A young boy demonstrates the miracle of "Water Running Up"

A young boy demonstrates the miracle of "Water Running Up"

Part Two - Lost in Taitung County

Finding myself once more on solid ground, I made my way to the grocery store by the dock, grabbed two boxes of iced tea and squeezed the first out over my open mouth like a lemon. The shop owner had seen this reaction many times before.

"Rough trip over." He said, matter-of-factly, and I nodded out "uh-huh" between gulps.

"The Green Island trip is rough on a stormy day like this, but you ought to try the ferry to Orchid Island. That's really bad."

"Orchid Island, huh?" I responded weakly

"Yeah, there's a ferry leaving tomorrow. I can sell you a ticket if you want."

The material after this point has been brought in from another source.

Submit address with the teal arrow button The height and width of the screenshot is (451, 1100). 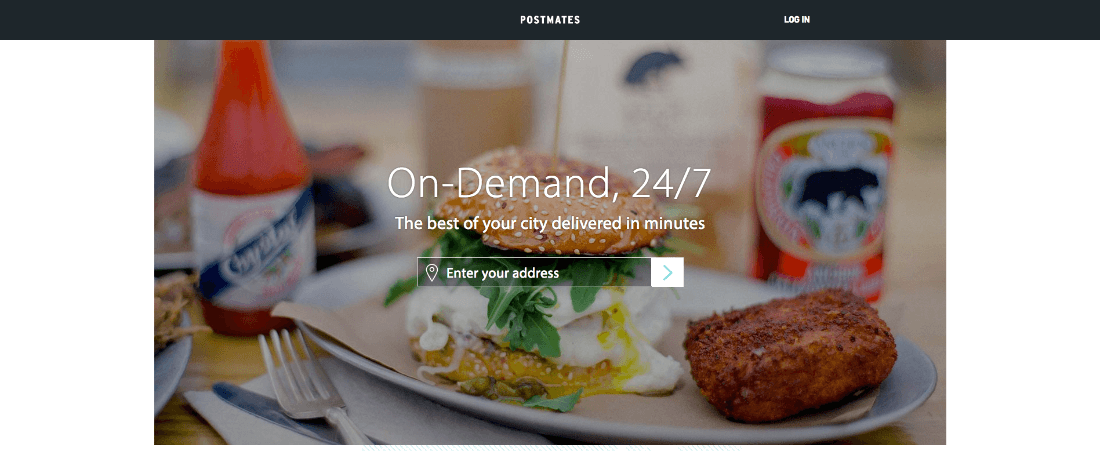[667, 272]
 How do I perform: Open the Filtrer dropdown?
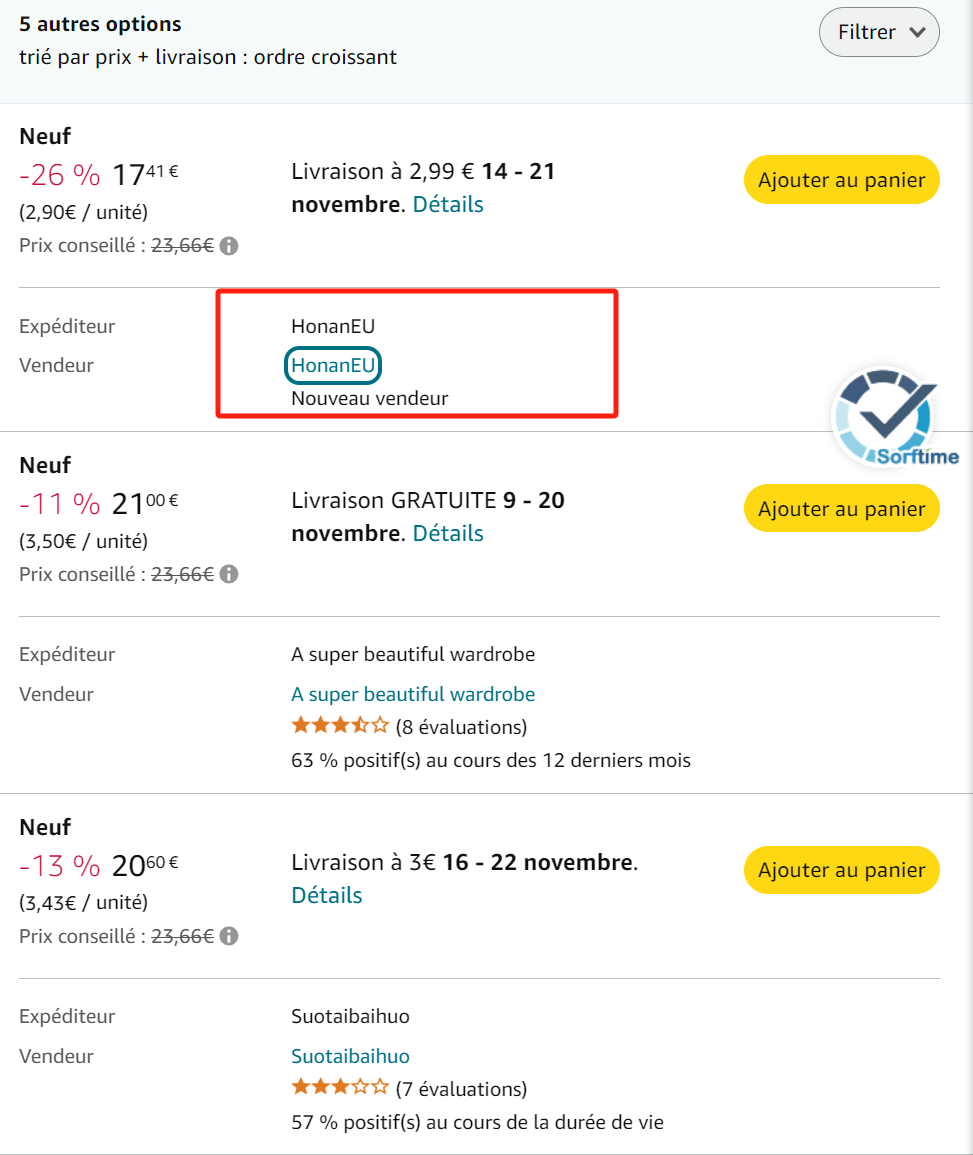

So you could get there from here. But not me?had the editor of National Geographic rung me up that very minute and offered me a shot at a cover story, an unlimited tab, and the services of a beautiful Swedish photographer who would also give me an oil rubdown on the other side, I couldn't have made myself get on that ferry, not tomorrow, maybe not ever.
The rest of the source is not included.